I don’t see that learning an algorithm for a problem is a lack of intelligence. No more than using a photo reference shows a lack of drawing skill. It’s still something you need to learn, and to apply, and to adapt to the cube as you have it to deal with. Anyway, I never learned any techniques for solving it either. Would just play for the joy of it. Here’s a page with one approach to solving the cube, if you’d like to give it a try yourself. Good luck.

Bob Weber Jr and Jay Stephens’s Oh, Brother! for the 22nd is a word-problem avoidance joke. It’s a slight thing to include, but the artwork is nice.

Brian and Ron Boychuk’s Chuckle Brothers for the 23rd is a very slight thing to include, but it’s looking like a slow week. I need something here. If you don’t see it then things picked up. They similarly tried sprucing things up the 27th, with another joke for taping onto the door.

Nate Fakes’s Break of Day for the 24th features the traditional whiteboard full of mathematics scrawls as a sign of intelligence.

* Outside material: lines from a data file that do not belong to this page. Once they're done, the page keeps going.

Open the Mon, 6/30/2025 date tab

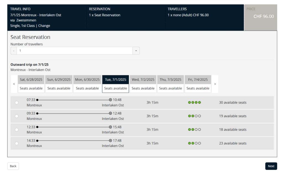pos(87,84)
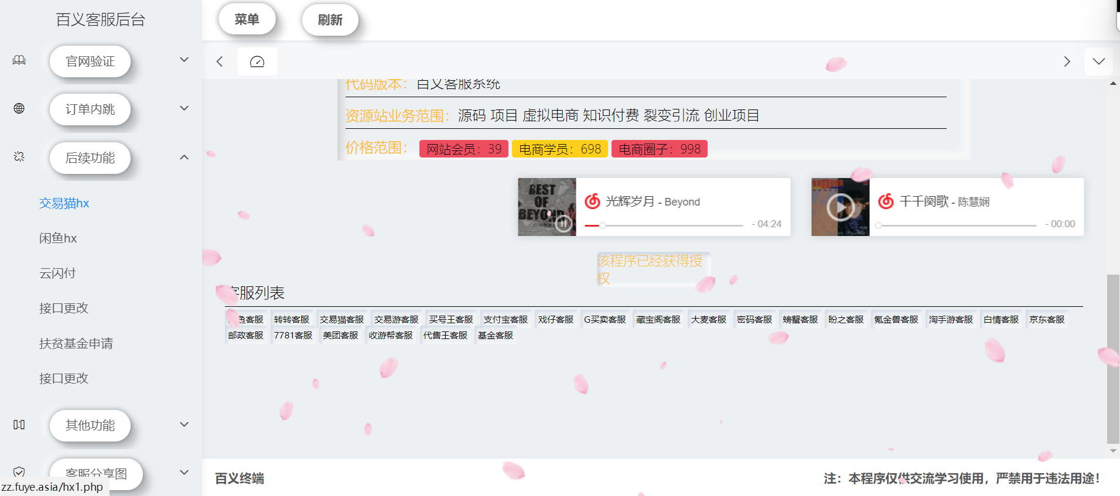
Task: Click the globe icon beside 订单内跳
Action: [19, 108]
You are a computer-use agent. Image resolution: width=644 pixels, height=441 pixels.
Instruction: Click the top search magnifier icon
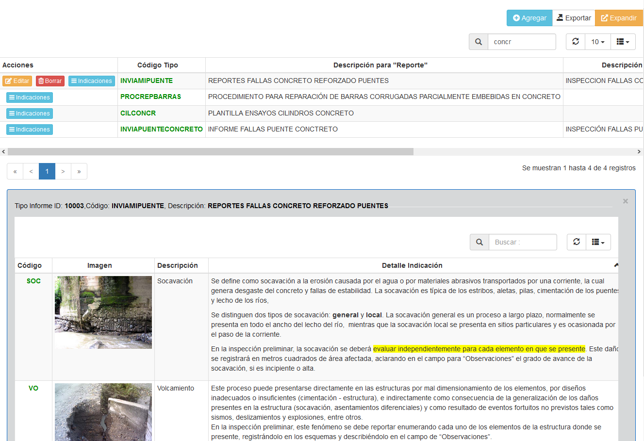[x=479, y=42]
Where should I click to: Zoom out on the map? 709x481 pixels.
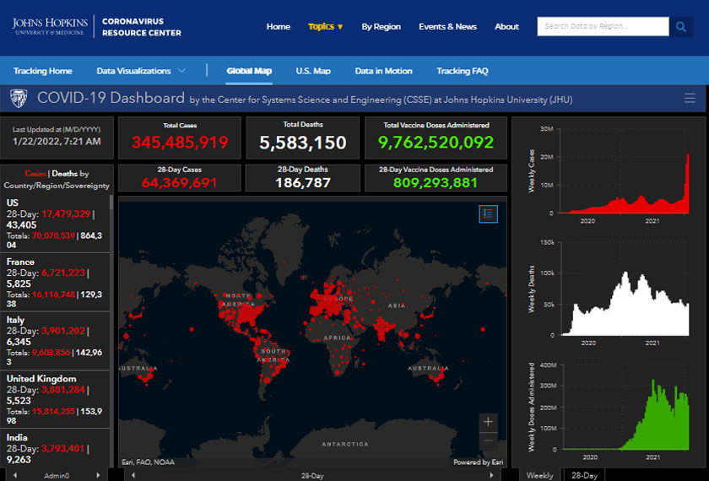point(490,440)
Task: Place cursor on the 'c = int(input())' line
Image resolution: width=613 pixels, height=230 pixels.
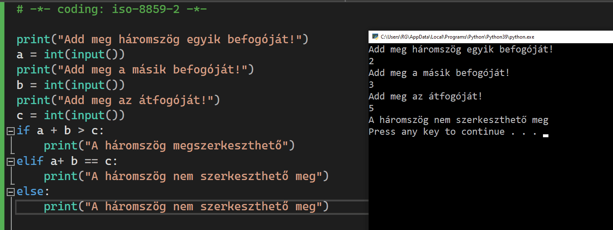Action: pyautogui.click(x=70, y=115)
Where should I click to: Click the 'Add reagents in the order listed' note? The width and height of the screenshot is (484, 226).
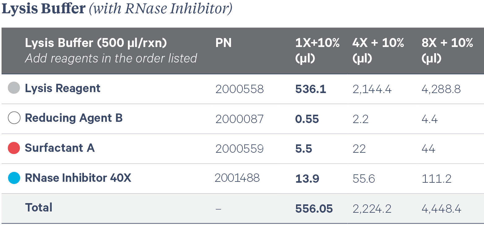click(x=111, y=58)
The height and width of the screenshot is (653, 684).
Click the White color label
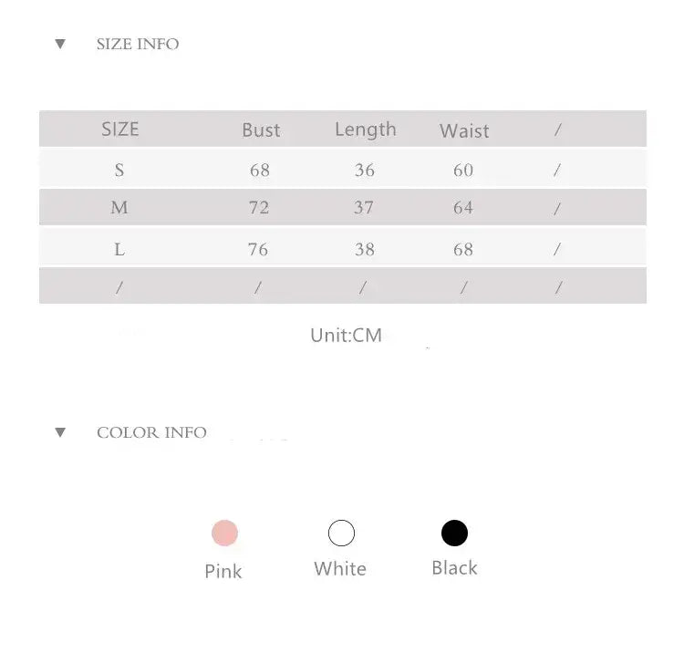(x=340, y=568)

The scrawl on the whiteboard looks almost meaningful. The integral, particularly, looks like it might have been copied from a legitimate problem in polar or cylindrical coordinates. I say “almost” because while I think that some of the r symbols there are r’ I’m not positive those aren’t just stray marks. If they are r’ symbols, it’s the sort of integral that comes up when you look at surfaces of spheres. It would be the electric field of a conductive metal ball given some charge, or the gravitational field of a shell. These are tedious integrals to solve, but fortunately after you do them in a couple of introductory physics-for-majors classes you can just look up the answers instead.

Samson’s Dark Side of the Horse for the 26th is the Roman numerals joke for this installment. I feel like it ought to be a pie chart joke too, but I can’t find a way to make it one.

Izzy Ehnes’s The Best Medicine Cartoon for the 27th is the anthropomorphic numerals joke for this paragraph.